Green Shelters – Embankment Place

Walking down Northumberland Avenue today there isn’t any evidence of the substantial London home owned by the Dukes of Northumberland which had stood overlooking the Thames for over 200 years. In 1866 after a fire had substantially damaged the property the Duke must have snatched at the offer by the Metropolitan Board of Works of £500,000 (equivalent to nearly £50 million today).

Contemporary planning permissions forbade hotels to be taller than the width of the road they stood on. As they planned to build some of London’s finest (and largest) hotels here, this short road is very wide.

One such hotel was the Metropole Hotel, once the gathering point for the London-Brighton Run, now the Corinthia.

The Embankment Place cab stand predates the hotel by four years, and it is possible that it stood just out of shot at the bottom of the picture.

Today drinking a coffee here, the twin Golden Jubilee Foot Bridges are almost deserted, the thousands who streamed across to the Southbank and Waterloo Station now absent, with the pigeons scratching around for food where once here were rich pickings under Charing Cross railway bridge.

Green Shelters – Temple Place

Further downstream a 10-minute walk takes me to the Temple Place Cabmen’s Shelter erected in 1880.

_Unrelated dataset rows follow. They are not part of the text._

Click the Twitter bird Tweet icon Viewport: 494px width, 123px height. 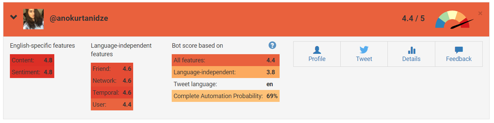(x=364, y=50)
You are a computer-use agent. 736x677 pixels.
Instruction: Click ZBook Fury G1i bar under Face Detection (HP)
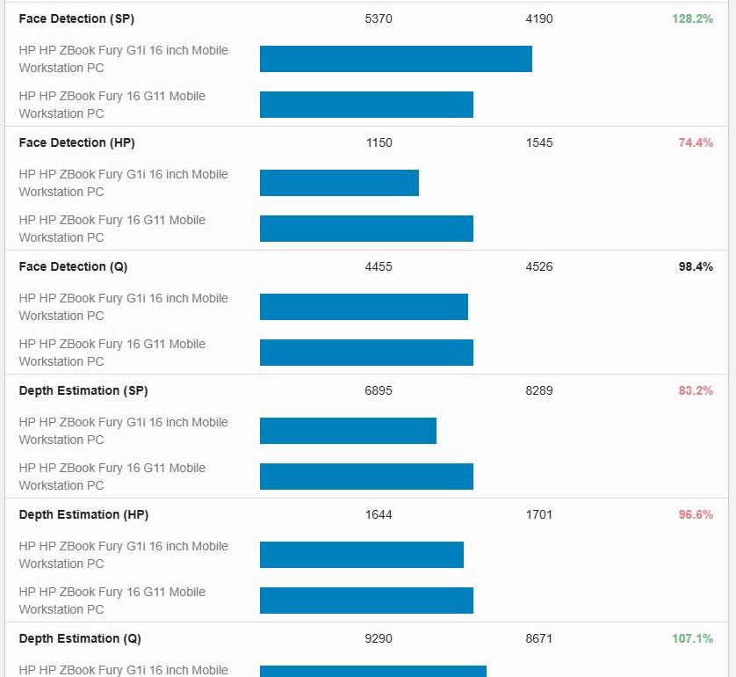tap(339, 183)
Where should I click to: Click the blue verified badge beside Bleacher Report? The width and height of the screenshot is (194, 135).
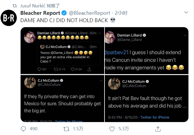click(x=64, y=13)
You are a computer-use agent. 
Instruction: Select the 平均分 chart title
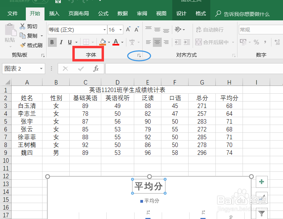(x=149, y=186)
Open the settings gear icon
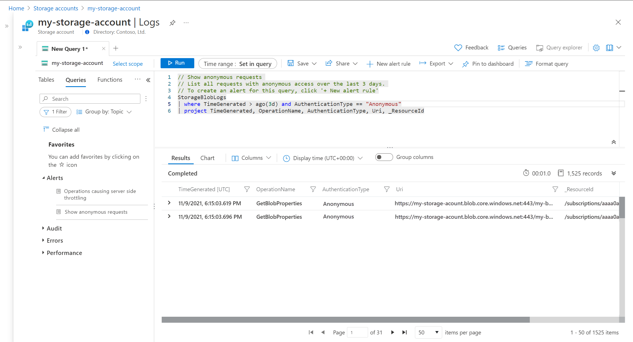The image size is (633, 342). 596,48
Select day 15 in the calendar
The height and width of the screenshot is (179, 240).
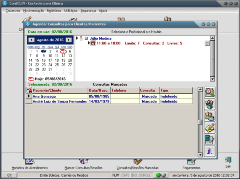pos(37,60)
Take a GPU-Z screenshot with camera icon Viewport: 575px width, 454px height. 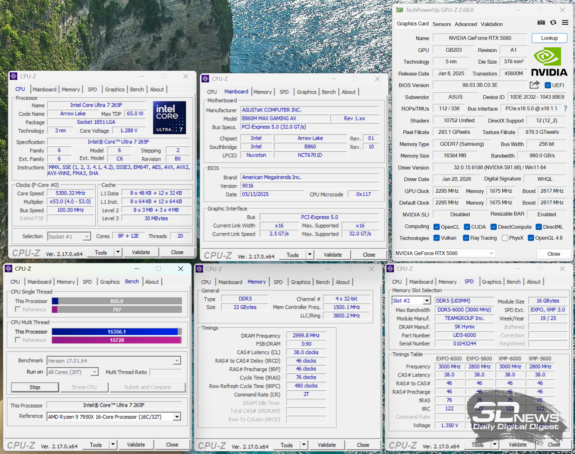pyautogui.click(x=541, y=23)
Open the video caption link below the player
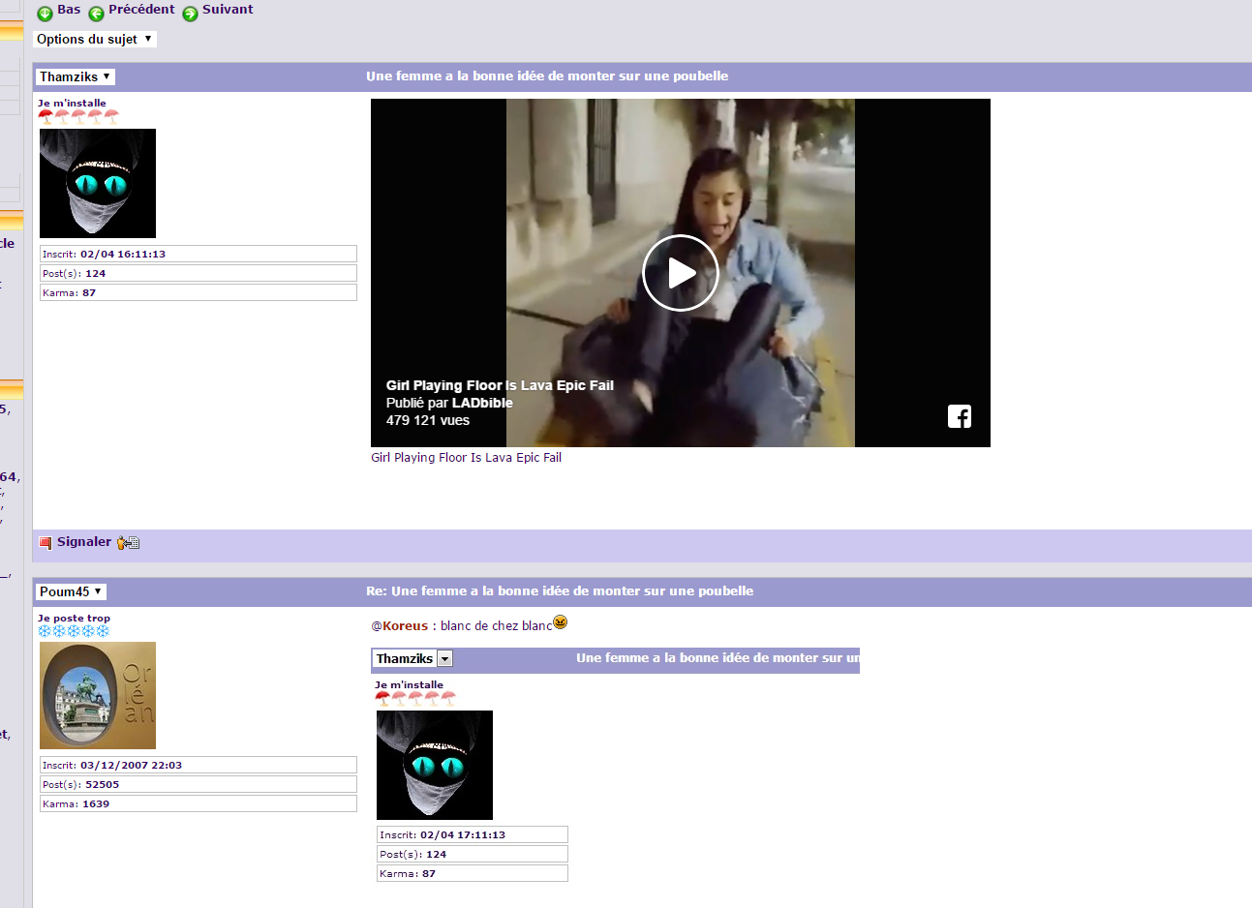1252x908 pixels. [x=466, y=458]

In the 1960s developers knocked down four ancient streets running down to Temple Place to allow for a hotel to be built presumably so American tourists could see just the sort of roads they had destroyed. When the hotel reached completion the architects were amazed to find that just at the spot they’d planned to put their grand hotel entrance there was a green cabbie’s shelter.

With typical corporate stupidity, they tried to use their financial might to have the shelter removed by the authorities, but they were told that the shelter had been there since 1880 and was staying put. With the image of their rich American visitors being greeted by a ramshackle old shelter, they were forced to beg for its removal. For a price, the shelter was duly moved a few yards down the hill away from the hotel’s lobby.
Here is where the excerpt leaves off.